Je ne serais pas complet, après avoir signalé que la carrière d'Herrgott évolua entre les deux guerres, si je ne rappelais que, commencée sur les remparts de Strasbourg, elle se termina sur le front de Nancy où il resta du 1er août 1914 à l'armistice en assurant son service et son enseignement sous les bombardements, si je n'ajoutais enfin quelques mots sur l'homme tel qu'il se manifestait aux yeux de ses collègues et de ses amis. Alphonse Herrgott jouissait en effet d'une autorité particulière envers ses collègues et pairs et cette activité se manifestait surtout en séance de conseil. Nous le verrons toujours avec sa noble prestance que tempérait si bien l'aisance de ses manières et la grâce de son sourire, sa taille redressée que l'âge devait à peine incliner, avec ses cheveux d'argent adroitement ramenés, sa barbe qui avait blanchi très tôt et dont  la  pointe élégante se serait si bien inscrite dans la fraise d'un Rembrandt, la figure contrastée par la barre disciplinée de sourcils très fournis et très noirs, le regard empreint de bonté et de vivacité. I1 avait les séductions et les finesses d'un diplomate de la « Carrière » ; ses qualités d'urbanité et de courtoisie, son désir d'impartialité, la politesse raffinée qu'il  apportait dans les discussions les plus âpres, faisaient qu'il était toujours écouté et souvent suivi. Les mêmes qualités firent  de lui l'homme le plus sociable qui fût et qui faisait revivre ou continuait en lui des aptitudes très françaises, un peu « vieille France », dirais-je volontiers, charmantes d'ailleurs, bien périmées aujourd'hui et qui, cependant, ont eu tant de grâce et de gentillesse. Ces manières affables qui rendaient cet homme si séduisant, et créaient constamment autour de lui un rayonnement très spécial, trouvèrent dans un milieu familial privilégié un cadre à leur mesure ; je n'ai pas le droit ici d'être indiscret, mais je puis bien dire que le foyer d'Herrgott fut d'une qualité exquise et rare, et si ce foyer n'avait pas été assombri par le deuil le plus cruel qui pût meurtrir le coeur de l'homme, j'achèverais ma pensée en disant que ce foyer fut béni entre tous, Herrgott était né pour être heureux et pour créer du bonheur et de la joie autour de lui.

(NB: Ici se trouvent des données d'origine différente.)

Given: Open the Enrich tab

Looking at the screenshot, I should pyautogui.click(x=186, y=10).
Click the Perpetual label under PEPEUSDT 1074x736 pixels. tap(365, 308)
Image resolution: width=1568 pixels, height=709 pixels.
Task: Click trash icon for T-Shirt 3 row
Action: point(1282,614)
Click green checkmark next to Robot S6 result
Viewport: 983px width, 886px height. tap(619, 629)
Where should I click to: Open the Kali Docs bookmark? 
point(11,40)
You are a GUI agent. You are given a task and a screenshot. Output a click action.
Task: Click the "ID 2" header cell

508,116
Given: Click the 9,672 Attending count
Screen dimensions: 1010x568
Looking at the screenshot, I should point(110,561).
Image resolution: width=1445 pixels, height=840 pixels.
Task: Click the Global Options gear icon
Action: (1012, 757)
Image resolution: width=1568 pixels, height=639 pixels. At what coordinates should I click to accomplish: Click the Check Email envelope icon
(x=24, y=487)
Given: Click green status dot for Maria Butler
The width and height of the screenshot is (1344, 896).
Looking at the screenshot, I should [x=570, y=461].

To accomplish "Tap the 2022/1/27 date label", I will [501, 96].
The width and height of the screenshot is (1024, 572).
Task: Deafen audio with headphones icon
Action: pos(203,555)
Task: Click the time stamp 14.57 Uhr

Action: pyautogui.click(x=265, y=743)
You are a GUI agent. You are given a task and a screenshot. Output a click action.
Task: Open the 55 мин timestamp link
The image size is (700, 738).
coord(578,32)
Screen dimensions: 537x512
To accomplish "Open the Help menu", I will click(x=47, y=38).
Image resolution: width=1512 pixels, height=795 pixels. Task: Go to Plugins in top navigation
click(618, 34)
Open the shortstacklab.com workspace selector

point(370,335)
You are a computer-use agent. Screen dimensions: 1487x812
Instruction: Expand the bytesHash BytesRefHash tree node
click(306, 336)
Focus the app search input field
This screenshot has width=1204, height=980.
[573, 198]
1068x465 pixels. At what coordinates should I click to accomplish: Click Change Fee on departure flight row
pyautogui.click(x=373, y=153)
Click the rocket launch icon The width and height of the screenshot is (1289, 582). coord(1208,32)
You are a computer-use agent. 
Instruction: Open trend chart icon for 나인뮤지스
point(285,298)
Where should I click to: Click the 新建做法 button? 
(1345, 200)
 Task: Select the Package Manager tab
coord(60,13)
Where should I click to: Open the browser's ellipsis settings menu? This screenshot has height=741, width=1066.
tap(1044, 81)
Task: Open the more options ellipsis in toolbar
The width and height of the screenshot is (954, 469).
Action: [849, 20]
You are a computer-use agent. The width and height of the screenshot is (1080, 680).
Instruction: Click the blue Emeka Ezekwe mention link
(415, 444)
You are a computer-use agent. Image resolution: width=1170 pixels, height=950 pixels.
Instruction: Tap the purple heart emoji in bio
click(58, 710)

Si la vie lui a été injustement douloureuse, qui lui a ravi une fille dans sa jeune et radieuse maturité, la mort lui a été douce qui est venue le surprendre à l'improviste dans sa 79ème année, au soir du 20 septembre dernier : Herrgott a quitté le monde furtivement comme il y était entré ; il n'a pas souffert ; il n'a connu aucune des diminutions d'une vieillesse hostile ; il est parti élégamment ainsi qu'il avait toujours vécu. Il n'a pas voulu que de vaines paroles fussent proférées sur sa tombe et il est venu par un matin pluvieux se ranger à Préville auprès de son père et de sa fille qu'il avait tant aimés. Nous garderons pieusement dans notre mémoire la chère image de ce maître amène et disert dont le nom a brillé si longtemps et si justement sur notre Faculté.